WHAT THE EXERCISE ASKS:
Among the entries below, count the lines that contain the word "arrow". Respond with the count only.

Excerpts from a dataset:
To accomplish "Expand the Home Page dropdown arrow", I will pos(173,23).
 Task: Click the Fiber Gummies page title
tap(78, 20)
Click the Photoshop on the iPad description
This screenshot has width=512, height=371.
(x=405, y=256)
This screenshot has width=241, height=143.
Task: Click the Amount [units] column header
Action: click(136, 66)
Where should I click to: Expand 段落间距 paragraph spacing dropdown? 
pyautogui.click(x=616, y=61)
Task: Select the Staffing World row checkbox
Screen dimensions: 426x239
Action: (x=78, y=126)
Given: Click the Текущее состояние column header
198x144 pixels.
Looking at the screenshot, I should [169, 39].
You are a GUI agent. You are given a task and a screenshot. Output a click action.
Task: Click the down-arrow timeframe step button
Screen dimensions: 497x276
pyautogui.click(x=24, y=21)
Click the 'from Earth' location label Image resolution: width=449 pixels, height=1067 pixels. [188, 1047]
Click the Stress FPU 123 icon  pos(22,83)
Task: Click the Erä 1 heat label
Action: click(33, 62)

---

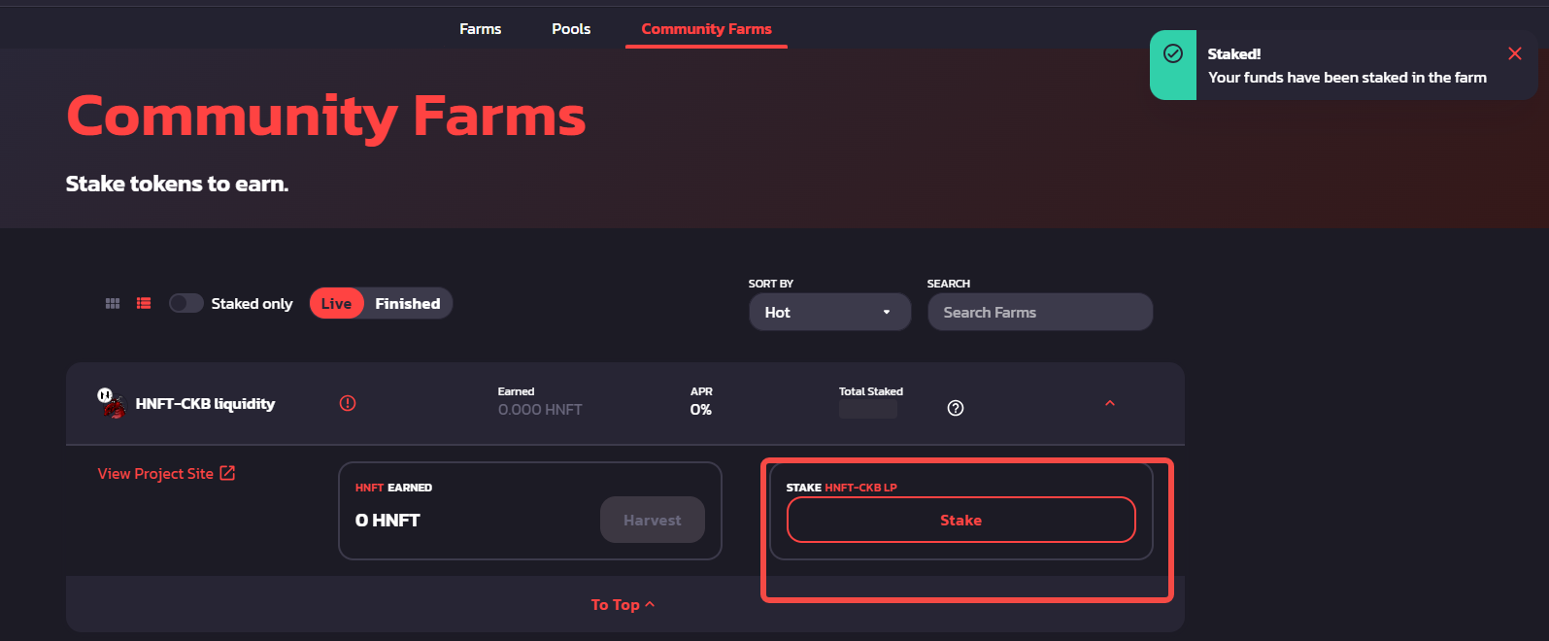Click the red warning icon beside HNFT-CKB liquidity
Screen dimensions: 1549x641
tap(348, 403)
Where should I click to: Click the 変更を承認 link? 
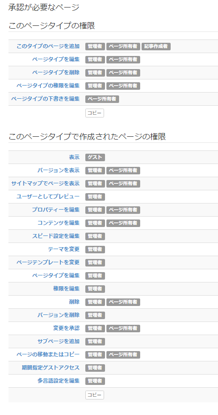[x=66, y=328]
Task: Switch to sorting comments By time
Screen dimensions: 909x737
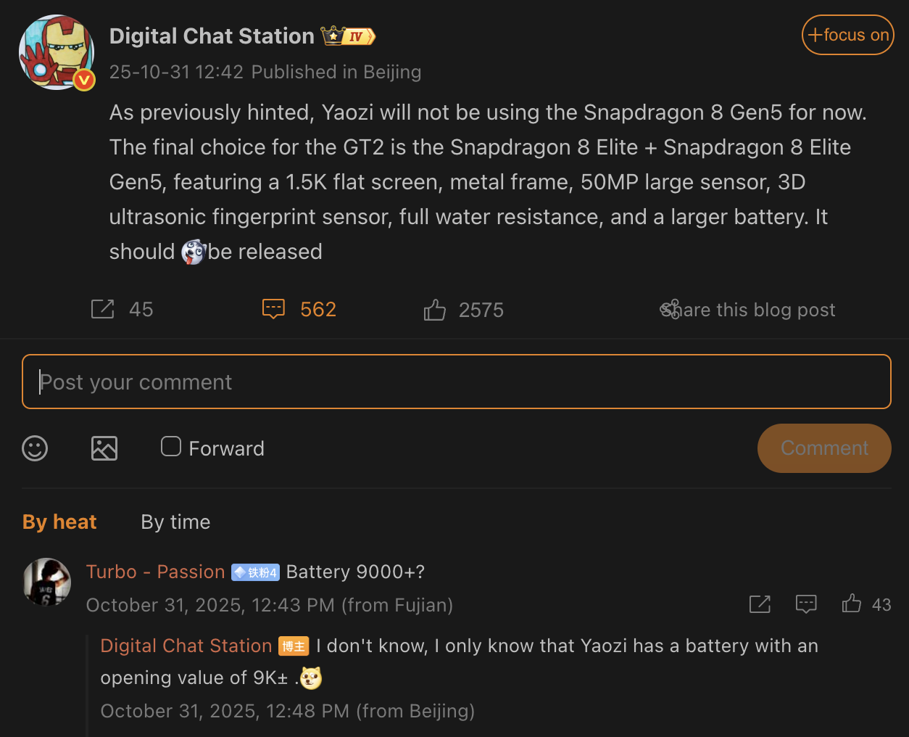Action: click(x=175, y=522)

RESULT BELOW:
2